> _Information_:

☆ ☆ ☆

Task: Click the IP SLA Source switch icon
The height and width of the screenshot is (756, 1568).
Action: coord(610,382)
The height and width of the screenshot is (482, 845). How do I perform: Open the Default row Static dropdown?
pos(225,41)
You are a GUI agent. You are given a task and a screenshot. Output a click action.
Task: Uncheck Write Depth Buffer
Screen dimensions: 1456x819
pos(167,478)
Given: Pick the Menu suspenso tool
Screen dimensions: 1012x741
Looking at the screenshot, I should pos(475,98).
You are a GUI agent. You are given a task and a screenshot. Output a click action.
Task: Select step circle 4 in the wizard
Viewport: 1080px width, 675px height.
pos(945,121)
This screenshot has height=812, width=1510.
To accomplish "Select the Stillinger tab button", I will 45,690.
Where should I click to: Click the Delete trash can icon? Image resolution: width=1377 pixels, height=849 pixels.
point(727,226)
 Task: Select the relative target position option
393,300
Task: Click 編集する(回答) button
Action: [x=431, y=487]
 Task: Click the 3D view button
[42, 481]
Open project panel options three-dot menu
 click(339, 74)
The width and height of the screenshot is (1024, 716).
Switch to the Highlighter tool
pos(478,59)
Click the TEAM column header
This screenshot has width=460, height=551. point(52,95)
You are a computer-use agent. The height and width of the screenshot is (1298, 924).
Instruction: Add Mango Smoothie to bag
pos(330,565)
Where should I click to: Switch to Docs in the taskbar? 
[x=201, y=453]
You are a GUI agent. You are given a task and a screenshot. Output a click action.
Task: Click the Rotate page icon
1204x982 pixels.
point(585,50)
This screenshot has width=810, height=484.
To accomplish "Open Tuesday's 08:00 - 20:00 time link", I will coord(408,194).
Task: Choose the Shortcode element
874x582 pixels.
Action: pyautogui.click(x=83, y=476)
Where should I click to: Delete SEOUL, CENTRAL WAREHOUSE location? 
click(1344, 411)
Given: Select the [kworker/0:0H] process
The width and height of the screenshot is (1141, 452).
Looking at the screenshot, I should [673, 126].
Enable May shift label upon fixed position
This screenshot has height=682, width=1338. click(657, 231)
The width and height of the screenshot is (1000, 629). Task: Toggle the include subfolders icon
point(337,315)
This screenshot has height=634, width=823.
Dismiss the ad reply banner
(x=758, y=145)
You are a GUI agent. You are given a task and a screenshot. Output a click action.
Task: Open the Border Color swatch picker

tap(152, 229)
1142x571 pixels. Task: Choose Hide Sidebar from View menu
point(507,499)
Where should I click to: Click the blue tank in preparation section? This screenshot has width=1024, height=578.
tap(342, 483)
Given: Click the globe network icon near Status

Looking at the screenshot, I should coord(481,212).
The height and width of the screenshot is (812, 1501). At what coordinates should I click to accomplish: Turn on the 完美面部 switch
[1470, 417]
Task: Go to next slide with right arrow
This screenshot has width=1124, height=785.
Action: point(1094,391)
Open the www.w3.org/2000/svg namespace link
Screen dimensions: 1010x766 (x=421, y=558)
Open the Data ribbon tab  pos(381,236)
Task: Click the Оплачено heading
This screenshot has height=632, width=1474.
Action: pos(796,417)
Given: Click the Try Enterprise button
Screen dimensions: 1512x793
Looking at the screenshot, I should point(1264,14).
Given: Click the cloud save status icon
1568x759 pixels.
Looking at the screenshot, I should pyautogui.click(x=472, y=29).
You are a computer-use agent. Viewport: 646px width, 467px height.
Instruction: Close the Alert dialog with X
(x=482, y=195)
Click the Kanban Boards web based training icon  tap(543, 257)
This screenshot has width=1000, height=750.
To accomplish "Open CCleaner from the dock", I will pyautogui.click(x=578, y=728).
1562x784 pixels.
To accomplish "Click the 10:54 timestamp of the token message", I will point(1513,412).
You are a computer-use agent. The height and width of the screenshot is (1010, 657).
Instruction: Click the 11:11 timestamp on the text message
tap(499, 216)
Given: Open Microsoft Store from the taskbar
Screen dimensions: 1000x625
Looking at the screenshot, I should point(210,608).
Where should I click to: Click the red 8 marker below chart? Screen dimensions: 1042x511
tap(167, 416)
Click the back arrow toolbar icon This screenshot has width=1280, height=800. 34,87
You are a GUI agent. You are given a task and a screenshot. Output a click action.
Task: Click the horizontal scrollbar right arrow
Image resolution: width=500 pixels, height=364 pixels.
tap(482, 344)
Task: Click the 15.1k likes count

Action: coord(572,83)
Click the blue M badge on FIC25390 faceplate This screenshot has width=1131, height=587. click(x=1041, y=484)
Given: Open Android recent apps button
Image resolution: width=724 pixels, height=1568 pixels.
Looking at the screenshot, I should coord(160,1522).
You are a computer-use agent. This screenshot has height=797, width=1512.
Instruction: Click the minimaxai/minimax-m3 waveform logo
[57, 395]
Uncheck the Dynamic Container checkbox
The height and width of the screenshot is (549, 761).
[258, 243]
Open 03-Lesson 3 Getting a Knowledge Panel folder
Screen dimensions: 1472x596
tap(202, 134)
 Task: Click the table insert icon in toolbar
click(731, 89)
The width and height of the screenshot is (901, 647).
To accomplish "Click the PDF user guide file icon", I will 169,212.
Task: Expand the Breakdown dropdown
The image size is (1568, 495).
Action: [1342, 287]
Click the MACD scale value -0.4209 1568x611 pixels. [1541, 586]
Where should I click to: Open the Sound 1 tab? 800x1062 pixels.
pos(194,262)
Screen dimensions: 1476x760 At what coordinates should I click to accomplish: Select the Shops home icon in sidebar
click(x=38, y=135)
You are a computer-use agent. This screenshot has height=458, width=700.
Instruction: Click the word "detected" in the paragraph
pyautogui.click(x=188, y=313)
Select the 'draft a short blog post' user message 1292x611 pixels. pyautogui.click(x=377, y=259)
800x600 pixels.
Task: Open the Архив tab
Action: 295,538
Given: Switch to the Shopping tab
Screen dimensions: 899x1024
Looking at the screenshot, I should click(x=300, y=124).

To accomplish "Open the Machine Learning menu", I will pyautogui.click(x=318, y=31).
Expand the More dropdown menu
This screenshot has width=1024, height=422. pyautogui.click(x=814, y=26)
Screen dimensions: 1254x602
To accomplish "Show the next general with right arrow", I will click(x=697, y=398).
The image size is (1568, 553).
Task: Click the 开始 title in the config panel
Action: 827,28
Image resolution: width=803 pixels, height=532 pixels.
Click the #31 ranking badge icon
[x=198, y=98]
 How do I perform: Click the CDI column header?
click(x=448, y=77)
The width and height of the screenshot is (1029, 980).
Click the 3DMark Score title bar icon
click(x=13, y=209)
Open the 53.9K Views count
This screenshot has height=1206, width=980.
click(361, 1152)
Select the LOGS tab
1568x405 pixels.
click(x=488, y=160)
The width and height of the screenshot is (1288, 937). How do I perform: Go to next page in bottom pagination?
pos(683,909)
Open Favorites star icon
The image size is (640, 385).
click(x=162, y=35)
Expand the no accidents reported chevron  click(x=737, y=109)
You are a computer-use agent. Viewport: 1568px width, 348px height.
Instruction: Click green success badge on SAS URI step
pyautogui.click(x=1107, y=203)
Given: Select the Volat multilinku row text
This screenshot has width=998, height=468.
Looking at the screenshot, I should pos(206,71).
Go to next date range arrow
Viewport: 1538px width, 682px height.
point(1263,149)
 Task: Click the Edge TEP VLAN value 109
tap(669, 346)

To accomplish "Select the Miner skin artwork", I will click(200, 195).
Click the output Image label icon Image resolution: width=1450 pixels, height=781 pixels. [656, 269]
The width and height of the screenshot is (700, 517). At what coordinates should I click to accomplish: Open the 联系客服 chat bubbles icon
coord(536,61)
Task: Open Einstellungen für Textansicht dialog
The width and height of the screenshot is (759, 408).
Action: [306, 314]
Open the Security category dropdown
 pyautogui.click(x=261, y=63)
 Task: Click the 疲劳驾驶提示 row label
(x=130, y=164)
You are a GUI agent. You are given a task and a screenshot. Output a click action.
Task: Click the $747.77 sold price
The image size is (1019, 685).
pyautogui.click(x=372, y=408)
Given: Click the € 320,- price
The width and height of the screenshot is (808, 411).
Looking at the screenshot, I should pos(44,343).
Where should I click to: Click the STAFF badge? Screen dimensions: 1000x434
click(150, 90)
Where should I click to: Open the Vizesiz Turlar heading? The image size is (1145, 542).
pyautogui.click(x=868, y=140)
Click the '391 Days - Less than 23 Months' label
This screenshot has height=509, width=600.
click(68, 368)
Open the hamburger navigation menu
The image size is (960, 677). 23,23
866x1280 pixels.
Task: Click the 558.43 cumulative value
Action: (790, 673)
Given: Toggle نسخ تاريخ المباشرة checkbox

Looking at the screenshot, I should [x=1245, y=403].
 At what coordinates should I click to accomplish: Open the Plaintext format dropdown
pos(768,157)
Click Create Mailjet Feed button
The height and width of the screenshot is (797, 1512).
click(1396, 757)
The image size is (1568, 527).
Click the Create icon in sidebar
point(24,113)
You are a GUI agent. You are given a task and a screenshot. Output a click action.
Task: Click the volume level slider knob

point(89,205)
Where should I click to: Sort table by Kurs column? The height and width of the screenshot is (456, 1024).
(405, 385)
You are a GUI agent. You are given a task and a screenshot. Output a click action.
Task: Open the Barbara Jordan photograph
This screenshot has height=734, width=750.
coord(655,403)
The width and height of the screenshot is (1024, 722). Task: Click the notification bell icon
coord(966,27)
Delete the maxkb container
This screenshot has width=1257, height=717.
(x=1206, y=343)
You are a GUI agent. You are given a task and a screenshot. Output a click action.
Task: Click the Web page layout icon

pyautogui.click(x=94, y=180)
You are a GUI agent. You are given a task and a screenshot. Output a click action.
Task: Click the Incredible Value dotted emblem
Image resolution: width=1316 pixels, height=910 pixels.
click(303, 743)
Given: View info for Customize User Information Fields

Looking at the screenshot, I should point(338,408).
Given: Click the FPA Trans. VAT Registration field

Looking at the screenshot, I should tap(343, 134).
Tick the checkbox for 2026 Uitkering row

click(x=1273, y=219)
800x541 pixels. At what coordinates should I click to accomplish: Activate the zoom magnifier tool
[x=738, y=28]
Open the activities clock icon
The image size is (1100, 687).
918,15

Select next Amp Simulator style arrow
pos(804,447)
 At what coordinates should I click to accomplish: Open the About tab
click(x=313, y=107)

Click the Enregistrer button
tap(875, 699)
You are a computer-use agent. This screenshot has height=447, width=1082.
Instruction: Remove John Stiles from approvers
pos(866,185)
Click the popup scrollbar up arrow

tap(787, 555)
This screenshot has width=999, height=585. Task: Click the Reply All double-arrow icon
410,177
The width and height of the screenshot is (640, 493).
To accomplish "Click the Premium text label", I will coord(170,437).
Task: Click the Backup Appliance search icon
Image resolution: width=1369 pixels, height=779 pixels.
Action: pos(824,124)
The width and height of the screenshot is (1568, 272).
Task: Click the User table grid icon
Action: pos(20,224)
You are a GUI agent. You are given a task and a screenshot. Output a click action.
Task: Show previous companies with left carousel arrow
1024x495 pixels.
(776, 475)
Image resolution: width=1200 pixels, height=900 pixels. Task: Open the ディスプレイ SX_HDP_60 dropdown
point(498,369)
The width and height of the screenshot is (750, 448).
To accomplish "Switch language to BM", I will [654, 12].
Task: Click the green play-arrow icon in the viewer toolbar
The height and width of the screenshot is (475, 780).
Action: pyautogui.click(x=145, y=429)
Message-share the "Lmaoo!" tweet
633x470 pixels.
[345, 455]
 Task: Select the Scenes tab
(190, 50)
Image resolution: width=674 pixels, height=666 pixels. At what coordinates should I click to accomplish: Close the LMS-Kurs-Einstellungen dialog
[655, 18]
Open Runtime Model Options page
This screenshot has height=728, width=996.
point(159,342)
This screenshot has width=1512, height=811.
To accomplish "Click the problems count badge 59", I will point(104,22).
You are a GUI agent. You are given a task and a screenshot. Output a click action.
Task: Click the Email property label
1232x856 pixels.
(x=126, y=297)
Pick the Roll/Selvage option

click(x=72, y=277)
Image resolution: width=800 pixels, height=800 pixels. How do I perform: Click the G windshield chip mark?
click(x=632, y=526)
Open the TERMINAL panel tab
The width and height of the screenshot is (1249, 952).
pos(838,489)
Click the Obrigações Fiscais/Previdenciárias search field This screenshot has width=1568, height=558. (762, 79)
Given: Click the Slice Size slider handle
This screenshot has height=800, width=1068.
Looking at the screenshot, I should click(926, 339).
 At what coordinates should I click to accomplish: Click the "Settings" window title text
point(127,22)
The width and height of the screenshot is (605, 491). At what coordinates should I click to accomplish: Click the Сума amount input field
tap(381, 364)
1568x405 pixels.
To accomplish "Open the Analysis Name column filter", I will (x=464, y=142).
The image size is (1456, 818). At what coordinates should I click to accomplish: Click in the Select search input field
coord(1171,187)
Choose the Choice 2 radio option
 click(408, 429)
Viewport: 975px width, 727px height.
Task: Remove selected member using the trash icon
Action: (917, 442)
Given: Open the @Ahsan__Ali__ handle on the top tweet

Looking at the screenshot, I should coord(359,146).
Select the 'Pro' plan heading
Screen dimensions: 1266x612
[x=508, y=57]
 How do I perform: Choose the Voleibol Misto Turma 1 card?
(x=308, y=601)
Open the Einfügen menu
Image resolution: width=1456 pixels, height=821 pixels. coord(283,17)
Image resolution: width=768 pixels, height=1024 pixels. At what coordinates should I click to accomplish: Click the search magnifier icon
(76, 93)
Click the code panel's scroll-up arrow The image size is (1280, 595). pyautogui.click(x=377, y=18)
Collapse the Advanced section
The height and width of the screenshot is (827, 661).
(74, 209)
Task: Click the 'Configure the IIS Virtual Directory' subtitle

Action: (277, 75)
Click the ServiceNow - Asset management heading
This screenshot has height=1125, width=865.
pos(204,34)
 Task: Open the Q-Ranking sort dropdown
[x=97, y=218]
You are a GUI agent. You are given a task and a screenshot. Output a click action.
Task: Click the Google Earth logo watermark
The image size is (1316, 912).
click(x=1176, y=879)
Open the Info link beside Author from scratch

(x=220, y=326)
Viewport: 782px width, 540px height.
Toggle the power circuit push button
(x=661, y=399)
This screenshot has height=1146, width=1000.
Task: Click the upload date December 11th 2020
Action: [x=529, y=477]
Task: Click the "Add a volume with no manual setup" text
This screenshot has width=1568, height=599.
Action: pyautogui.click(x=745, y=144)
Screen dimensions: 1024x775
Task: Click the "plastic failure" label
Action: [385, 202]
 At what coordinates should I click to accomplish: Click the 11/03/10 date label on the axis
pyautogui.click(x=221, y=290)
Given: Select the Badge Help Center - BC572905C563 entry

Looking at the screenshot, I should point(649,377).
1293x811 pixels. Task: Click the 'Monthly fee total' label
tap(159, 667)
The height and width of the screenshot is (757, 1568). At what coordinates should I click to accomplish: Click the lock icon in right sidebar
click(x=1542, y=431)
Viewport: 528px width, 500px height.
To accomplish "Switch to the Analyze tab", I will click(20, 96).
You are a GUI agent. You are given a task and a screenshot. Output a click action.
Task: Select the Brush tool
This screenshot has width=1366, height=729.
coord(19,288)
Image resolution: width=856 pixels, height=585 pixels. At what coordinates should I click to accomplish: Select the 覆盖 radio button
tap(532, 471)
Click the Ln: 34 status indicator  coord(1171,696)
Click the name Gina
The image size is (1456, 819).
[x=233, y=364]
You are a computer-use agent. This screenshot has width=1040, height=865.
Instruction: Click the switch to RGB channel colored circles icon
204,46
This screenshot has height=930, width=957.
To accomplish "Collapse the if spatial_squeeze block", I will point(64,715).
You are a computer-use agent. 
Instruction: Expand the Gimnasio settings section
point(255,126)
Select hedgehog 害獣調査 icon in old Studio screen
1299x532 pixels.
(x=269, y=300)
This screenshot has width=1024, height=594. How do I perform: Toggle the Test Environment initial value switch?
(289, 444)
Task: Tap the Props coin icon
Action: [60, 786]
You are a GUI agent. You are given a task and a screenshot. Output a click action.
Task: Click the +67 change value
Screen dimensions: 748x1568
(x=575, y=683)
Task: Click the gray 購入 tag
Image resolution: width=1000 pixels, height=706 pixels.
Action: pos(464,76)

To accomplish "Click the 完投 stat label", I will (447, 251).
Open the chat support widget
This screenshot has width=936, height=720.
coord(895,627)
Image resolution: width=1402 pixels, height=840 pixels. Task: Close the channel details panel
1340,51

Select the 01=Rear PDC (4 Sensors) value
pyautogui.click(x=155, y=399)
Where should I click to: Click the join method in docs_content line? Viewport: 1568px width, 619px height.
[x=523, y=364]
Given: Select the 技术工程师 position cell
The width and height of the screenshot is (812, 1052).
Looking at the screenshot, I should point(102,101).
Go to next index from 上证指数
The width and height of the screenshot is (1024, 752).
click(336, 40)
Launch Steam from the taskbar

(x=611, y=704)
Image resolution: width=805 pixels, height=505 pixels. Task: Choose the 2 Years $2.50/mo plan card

☆ ☆ ☆

> _Work to complete_: Report each line in the data that holds the word "price".

> _Answer space_:
Task: Click the $747.77 sold price
Given: Click the € 320,- price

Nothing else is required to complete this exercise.